What to look for: Sixty-five species of breeding birds have been documented on the property. The most common is the ground-nesting “ovenbird” warbler.
The inside scoop:
Tally Jones counts herself lucky to live close enough to the Hay Reservation so that she can hike it year-round. Like so many frequent visitors, she takes great personal pride in being part a conservation legacy dating back to the 1800s.
“I have strong feelings of possessiveness towards the Hay Reservation trails,” says Jones, of Newbury. “I have hiked them all many times over the past years, sometimes with my family, but usually in solitude. Each season has its simple wonders...rustling leaves underfoot, animal tracks in freshly fallen snow, Beech Brook rushing with spring rain, the smell of the wet earth in spring -- all constant reminders of how much beauty there is all around us.
“This winter, three generations of my family snowshoed up Sunset Hill together -- the youngest member, nine months old in a backpack. Knowing that this will be here to explore and enjoy forever is wonderful. I feel fortunate to have all of this so close by and I appreciate the work that you and so many others do to make this available to us all forever.”
Abutting the 163-acre John Hay National Wildlife Refuge, the land includes The Fells -- a Victorian estate with well-kept gardens and outbuildings created by John Hay, who came to Newbury in 1891. In addition to being a noted naturalist, Hay was the personal secretary to President Abraham Lincoln and Secretary of State to presidents William McKinley and Theodore Roosevelt.

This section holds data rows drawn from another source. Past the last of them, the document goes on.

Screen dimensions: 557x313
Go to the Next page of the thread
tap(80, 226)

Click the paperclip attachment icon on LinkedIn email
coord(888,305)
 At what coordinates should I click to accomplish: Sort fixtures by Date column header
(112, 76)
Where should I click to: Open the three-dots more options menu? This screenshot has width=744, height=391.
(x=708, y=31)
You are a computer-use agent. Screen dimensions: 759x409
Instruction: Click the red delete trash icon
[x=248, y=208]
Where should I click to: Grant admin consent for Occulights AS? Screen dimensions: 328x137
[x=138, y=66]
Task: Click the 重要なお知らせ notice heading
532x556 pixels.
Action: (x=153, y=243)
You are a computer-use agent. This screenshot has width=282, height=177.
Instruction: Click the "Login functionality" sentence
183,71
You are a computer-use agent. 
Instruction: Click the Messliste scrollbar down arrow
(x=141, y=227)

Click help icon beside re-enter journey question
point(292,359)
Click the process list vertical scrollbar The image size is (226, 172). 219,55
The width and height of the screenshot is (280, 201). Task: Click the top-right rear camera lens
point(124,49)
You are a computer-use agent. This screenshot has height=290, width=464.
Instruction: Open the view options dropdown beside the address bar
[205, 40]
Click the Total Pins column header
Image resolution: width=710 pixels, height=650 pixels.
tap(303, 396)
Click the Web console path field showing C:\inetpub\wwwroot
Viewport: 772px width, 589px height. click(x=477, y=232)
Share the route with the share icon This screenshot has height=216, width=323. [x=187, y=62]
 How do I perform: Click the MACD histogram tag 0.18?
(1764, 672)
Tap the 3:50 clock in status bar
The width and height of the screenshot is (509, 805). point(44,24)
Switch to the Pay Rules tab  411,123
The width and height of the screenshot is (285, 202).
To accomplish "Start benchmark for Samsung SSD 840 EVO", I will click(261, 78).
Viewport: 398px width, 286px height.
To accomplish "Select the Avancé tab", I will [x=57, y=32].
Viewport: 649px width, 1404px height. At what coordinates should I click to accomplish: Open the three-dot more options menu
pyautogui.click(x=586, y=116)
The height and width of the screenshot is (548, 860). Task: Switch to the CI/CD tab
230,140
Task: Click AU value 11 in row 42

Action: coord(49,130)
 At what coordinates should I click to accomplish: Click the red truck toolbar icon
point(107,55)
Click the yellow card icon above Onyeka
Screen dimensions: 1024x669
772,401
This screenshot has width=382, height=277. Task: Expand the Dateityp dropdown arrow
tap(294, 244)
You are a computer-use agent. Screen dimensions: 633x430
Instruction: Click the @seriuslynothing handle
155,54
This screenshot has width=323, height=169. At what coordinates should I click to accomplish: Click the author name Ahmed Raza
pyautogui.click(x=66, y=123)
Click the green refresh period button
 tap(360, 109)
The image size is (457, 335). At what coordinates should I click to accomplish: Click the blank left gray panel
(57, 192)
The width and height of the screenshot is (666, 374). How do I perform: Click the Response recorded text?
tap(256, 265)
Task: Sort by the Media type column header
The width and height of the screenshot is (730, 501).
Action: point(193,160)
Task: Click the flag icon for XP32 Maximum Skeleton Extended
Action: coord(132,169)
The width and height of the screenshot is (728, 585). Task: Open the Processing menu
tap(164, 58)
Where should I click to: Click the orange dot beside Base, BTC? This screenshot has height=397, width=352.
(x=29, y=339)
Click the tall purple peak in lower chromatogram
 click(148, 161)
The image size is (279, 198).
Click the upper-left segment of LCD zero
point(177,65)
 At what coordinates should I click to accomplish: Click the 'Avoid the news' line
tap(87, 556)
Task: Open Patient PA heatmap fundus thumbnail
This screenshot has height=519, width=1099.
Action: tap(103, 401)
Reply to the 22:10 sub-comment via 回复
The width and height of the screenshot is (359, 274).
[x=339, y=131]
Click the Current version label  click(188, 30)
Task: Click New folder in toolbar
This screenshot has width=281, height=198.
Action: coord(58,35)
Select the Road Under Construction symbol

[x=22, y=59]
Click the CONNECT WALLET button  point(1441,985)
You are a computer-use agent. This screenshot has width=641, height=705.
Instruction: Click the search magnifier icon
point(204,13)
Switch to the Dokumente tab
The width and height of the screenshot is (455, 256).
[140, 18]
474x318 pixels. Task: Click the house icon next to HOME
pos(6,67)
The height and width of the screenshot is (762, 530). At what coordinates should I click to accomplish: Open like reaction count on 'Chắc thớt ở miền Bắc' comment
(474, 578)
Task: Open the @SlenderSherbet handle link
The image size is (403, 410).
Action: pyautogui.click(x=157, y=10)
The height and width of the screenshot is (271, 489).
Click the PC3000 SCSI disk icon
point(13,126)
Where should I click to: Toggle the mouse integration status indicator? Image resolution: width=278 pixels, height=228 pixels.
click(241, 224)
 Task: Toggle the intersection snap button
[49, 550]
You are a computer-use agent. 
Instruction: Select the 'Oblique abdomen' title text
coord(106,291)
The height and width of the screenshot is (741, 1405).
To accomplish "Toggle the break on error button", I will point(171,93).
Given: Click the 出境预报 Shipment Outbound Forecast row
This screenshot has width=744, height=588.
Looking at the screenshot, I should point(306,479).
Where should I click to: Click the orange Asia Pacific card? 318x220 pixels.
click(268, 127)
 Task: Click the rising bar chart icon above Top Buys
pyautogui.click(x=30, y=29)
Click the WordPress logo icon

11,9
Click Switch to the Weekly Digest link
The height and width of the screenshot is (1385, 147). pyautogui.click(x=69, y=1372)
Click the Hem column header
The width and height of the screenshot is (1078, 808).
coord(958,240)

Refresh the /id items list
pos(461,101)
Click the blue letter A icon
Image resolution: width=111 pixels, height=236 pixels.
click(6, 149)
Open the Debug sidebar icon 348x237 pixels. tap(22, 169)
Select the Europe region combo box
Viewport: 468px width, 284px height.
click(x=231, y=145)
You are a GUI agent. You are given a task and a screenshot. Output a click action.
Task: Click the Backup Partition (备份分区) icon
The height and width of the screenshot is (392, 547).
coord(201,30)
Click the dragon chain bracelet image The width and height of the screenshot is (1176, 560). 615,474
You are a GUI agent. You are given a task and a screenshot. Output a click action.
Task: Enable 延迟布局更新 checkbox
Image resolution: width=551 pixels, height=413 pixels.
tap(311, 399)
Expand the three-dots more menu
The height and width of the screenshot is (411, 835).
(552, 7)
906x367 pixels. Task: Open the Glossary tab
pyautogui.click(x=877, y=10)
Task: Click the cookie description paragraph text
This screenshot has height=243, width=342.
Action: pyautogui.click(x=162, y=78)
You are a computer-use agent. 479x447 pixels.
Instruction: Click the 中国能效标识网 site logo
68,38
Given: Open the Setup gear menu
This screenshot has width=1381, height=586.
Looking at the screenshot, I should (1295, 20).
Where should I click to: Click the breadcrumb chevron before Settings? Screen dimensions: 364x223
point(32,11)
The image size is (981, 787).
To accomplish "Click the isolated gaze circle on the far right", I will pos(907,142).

The Hay Forest Reservation offers more than four miles of hiking trails, winding through pine and oak forests grown back on abandoned fields, pastures and orchards. The Old County Road is flanked by stonewalls. Faint interior roads, scored by ancient wheel ruts, lead to the hidden cellars of forgotten farms with stone-lined wells. Sunset Hill offers sweeping views of Lake Sunapee, Mount Sunapee, Kearsarge, and distant peaks of the White Mountains.